Unlike conventional software systems, AI systems:
- Learn from sensitive or unverified datasets
- Adapt or update based on user feedback (reinforcement, fine-tuning)
- Generate unpredictable outputs, sometimes at scale
- Operate within complex supply chains of data, prompts, APIs, and models
As a result, new categories of threats emerge:
- Data poisoning in training pipelines
- Prompt injection against language models
- Membership inference attacks
- Model leakage through unregulated API exposure
- Non-deterministic behavior with ethical and legal consequences
Traditional threat modeling is insufficient.
Core Principles from ETSI TS 104 223
1. Security by Design
AI systems must be engineered with security, explainability, and risk boundaries from the outset.
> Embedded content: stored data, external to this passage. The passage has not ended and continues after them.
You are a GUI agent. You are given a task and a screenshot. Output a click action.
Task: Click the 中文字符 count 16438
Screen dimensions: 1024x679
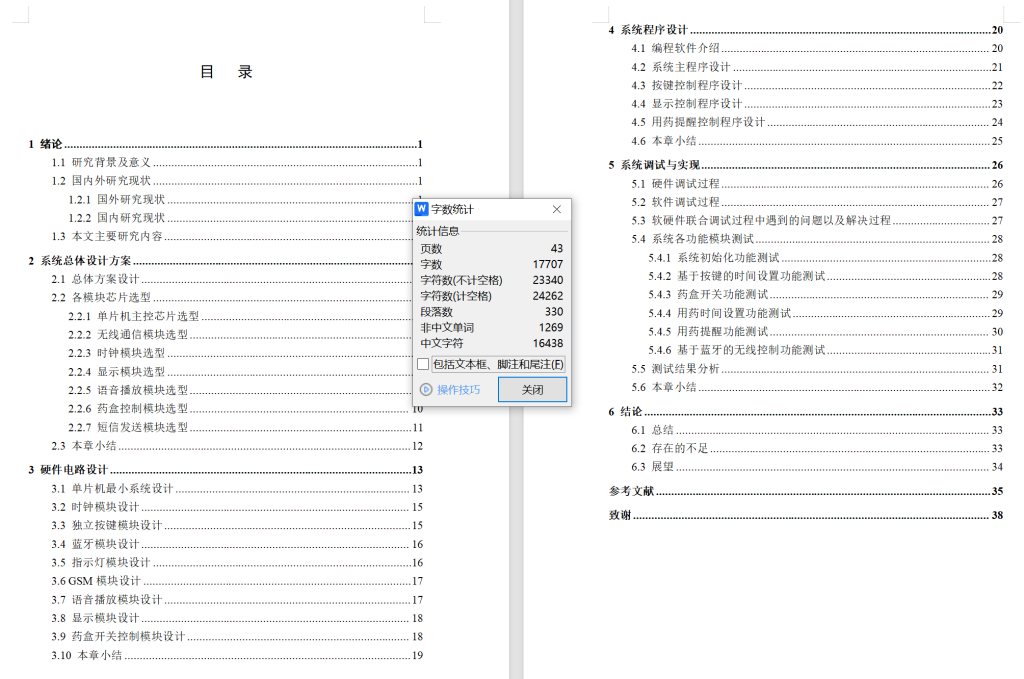[550, 344]
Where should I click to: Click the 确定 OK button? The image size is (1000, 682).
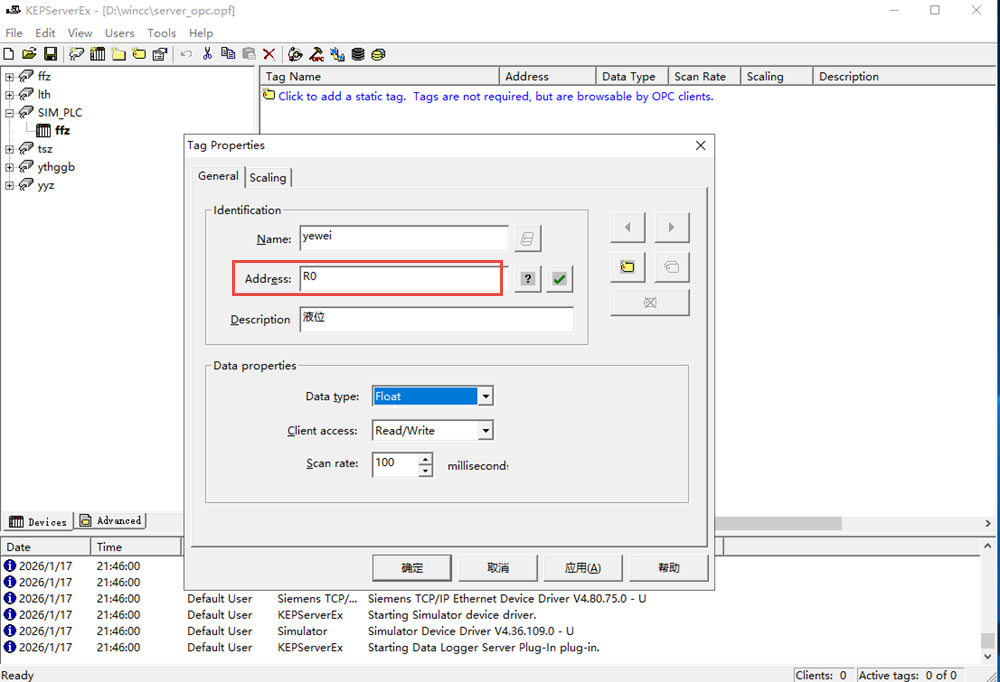[x=412, y=567]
- Threat modeling should cover both classic and AI-specific vectors
- External models/components require AI-specific due diligence
- Documentation and auditability are critical for compliance and forensics
2. Risk-Based Access & API Hardening
- Limit the exposure of LLMs or predictive models via APIs
- Apply rate-limiting and monitoring to prevent abuse or extraction
- Configure access based on functional need, not default permissions
3. Asset Documentation & Traceability
Organizations must:
- Maintain a complete asset register of training data, model versions, prompts, and dependencies
- Use cryptographic hashes to verify model authenticity
- Log every change in system prompts, model fine-tuning, or inference behaviors
4. Secure Supply Chain
The AI pipeline is not just internal.
- Third-party data providers, pre-trained models, and cloud vendors are all threat vectors
- SBOM (Software Bill of Materials) and transparency around training data are essential
5. Human Oversight and Responsible AI
- Ensure model outputs are interpretable
- Communicate limitations and failure modes to end users
- Implement technical guardrails to support governance and compliance
Practical Implications for Security and GRC Professionals
DomainRequired ActionGovernanceMap AI lifecycle to ISO 27001, NIST AI RMF, and ETSI TS 104 223SecurityExtend existing controls (e.g., SIEM, SOAR) to monitor AI-specific eventsComplianceAlign model documentation with EU AI Act, GDPR, and sectoral standardsRiskUpdate threat models to include adversarial and generative attack vectorsAuditImplement continuous AI audits — not just one-time assessments
Final Thoughts
AI systems today are shaping how decisions are made — in healthcare, finance, defense, and society at large.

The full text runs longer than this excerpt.